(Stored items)
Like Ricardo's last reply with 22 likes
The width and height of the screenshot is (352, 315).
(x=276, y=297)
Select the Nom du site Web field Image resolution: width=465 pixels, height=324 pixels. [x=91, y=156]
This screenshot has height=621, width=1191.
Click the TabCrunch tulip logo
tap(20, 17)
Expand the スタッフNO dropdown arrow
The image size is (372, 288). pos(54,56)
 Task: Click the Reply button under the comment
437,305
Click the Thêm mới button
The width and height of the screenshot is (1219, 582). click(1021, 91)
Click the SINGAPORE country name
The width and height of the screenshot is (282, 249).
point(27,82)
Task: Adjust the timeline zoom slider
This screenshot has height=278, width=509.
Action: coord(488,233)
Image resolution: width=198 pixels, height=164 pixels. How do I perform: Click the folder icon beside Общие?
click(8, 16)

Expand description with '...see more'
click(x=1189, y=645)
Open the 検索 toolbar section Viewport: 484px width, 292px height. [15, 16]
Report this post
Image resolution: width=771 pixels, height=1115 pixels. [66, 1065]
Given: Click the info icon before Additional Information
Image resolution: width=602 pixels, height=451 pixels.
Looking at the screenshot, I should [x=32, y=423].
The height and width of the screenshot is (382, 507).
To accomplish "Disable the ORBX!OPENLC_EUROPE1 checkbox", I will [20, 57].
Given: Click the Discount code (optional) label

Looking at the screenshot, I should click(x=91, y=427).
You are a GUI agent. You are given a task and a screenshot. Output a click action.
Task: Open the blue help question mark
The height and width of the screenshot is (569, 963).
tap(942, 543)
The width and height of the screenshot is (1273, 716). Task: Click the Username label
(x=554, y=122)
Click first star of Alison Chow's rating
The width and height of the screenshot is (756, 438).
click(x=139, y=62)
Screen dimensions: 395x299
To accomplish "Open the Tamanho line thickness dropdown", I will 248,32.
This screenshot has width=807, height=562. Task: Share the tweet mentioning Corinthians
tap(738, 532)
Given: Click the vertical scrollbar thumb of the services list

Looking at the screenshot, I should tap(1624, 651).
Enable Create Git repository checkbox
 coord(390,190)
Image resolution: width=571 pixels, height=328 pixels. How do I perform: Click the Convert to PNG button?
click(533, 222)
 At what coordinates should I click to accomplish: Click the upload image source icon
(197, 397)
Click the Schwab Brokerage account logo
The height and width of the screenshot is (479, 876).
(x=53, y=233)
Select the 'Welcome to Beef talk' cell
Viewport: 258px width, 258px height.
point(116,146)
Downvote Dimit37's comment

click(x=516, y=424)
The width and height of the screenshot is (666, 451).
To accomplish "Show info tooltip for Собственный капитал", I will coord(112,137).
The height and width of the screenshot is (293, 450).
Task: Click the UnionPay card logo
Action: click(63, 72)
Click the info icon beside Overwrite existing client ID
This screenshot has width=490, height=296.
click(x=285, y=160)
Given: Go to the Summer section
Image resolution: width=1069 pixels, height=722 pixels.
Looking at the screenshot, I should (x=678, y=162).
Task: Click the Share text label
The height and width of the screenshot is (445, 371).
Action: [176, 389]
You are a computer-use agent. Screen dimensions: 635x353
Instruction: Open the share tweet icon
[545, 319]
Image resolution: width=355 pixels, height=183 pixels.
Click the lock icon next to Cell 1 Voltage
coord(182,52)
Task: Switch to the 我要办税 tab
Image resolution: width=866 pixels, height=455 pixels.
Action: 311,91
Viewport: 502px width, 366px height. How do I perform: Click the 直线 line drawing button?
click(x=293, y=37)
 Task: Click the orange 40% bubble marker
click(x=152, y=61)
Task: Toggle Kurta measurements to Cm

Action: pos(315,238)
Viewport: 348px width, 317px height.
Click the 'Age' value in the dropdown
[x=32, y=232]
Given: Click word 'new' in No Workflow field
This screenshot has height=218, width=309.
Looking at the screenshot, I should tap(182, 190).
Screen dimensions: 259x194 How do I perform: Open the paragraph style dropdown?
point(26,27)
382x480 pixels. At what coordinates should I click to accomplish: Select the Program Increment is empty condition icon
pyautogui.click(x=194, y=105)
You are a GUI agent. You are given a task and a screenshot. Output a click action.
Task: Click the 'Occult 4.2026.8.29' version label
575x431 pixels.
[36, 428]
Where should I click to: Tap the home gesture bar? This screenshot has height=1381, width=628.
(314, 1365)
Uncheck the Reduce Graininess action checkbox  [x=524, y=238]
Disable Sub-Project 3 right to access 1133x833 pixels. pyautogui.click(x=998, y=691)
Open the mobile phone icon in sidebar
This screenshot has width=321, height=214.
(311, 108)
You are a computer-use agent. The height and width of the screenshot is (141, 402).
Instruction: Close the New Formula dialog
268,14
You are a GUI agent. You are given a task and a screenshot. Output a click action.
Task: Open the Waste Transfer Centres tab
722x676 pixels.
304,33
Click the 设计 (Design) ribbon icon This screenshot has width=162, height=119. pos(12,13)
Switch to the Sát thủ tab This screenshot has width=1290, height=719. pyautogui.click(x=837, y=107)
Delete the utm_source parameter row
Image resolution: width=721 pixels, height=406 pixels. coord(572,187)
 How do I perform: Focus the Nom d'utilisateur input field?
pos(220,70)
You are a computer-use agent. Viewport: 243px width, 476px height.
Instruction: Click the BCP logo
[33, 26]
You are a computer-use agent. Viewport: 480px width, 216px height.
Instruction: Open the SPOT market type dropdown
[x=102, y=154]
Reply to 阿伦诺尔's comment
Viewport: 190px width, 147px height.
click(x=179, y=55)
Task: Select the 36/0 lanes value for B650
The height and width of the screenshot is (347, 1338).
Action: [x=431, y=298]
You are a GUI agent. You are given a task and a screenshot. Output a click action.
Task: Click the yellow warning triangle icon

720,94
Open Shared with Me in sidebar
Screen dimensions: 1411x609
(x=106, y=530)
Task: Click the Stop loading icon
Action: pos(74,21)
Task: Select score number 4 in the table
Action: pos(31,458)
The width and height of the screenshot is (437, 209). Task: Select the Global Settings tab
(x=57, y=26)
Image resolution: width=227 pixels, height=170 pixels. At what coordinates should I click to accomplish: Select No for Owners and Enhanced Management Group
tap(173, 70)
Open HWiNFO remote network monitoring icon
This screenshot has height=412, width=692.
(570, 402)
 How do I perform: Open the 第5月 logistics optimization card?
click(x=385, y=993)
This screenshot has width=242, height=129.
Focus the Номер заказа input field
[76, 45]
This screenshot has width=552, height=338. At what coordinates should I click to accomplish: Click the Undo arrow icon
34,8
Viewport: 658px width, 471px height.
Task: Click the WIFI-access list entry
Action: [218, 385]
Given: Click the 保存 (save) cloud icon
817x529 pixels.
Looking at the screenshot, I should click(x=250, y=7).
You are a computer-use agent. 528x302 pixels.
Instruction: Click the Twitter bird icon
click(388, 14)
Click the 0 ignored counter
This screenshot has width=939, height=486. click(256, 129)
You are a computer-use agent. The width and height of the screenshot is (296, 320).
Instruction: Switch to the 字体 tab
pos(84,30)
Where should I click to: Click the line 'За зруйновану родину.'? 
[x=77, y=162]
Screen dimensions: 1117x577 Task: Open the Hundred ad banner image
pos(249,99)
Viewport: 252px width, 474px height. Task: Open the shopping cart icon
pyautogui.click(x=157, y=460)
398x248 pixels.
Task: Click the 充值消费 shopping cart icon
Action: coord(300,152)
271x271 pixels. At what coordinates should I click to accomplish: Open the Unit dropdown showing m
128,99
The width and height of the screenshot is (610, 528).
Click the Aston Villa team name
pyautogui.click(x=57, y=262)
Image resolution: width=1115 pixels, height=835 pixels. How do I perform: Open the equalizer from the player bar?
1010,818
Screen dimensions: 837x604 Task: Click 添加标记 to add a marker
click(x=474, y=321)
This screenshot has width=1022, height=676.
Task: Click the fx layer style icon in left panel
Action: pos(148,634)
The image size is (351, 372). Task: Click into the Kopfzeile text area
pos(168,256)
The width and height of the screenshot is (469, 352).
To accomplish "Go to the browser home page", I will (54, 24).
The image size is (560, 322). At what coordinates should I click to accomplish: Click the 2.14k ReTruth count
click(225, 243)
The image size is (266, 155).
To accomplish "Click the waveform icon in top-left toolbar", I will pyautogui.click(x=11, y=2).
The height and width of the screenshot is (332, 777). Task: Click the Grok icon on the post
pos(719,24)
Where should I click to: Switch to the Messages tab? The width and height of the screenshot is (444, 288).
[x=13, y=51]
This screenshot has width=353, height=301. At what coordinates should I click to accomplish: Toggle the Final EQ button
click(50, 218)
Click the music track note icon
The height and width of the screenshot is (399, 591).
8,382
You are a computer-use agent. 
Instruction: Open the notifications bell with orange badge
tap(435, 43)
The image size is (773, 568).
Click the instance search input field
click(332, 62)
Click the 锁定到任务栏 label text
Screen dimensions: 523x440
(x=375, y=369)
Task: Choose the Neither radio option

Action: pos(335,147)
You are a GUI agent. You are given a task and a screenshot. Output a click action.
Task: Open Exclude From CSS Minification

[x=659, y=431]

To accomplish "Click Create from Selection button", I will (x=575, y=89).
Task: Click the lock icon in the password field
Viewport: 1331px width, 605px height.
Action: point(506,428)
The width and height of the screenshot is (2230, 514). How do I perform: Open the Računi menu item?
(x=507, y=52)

What to work on: Find each line in the records above that contains "sidebar", and copy it.

Written response:
Open the mobile phone icon in sidebar
Open Shared with Me in sidebar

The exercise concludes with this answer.